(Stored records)
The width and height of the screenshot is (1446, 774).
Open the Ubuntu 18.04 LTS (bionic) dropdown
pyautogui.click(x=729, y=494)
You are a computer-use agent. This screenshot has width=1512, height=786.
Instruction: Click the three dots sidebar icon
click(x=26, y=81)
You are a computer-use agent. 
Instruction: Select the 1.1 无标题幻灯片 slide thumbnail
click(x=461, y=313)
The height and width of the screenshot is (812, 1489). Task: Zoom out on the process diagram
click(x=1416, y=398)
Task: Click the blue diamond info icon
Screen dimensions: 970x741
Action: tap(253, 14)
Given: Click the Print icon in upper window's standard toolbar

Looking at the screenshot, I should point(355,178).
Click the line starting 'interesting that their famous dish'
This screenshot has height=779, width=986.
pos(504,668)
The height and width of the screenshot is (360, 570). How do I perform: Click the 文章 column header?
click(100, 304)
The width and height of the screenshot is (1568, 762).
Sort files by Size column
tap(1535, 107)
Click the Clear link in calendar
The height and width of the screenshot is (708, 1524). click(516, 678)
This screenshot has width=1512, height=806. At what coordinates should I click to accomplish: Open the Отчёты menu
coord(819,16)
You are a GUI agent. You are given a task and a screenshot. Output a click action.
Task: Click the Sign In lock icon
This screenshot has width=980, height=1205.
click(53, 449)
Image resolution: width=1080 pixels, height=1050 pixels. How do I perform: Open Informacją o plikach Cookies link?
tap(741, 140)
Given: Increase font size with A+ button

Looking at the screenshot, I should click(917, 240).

• **GIVEN EXERCISE**
Lay out every line of the records above as a JSON list of strings, one string per line. Leave out blank lines.

• **THE SOLUTION**
[
  "The width and height of the screenshot is (1446, 774).",
  "Open the Ubuntu 18.04 LTS (bionic) dropdown",
  "pyautogui.click(x=729, y=494)",
  "You are a computer-use agent. This screenshot has width=1512, height=786.",
  "Instruction: Click the three dots sidebar icon",
  "click(x=26, y=81)",
  "You are a computer-use agent. ",
  "Instruction: Select the 1.1 无标题幻灯片 slide thumbnail",
  "click(x=461, y=313)",
  "The height and width of the screenshot is (812, 1489). Task: Zoom out on the process diagram",
  "click(x=1416, y=398)",
  "Task: Click the blue diamond info icon",
  "Screen dimensions: 970x741",
  "Action: tap(253, 14)",
  "Given: Click the Print icon in upper window's standard toolbar",
  "Looking at the screenshot, I should point(355,178).",
  "Click the line starting 'interesting that their famous dish'",
  "This screenshot has height=779, width=986.",
  "pos(504,668)",
  "The height and width of the screenshot is (360, 570). How do I perform: Click the 文章 column header?",
  "click(100, 304)",
  "The width and height of the screenshot is (1568, 762).",
  "Sort files by Size column",
  "tap(1535, 107)",
  "Click the Clear link in calendar",
  "The height and width of the screenshot is (708, 1524). click(516, 678)",
  "This screenshot has width=1512, height=806. At what coordinates should I click to accomplish: Open the Отчёты menu",
  "coord(819,16)",
  "You are a GUI agent. You are given a task and a screenshot. Output a click action.",
  "Task: Click the Sign In lock icon",
  "This screenshot has width=980, height=1205.",
  "click(53, 449)",
  "Image resolution: width=1080 pixels, height=1050 pixels. How do I perform: Open Informacją o plikach Cookies link?",
  "tap(741, 140)",
  "Given: Increase font size with A+ button",
  "Looking at the screenshot, I should click(917, 240)."
]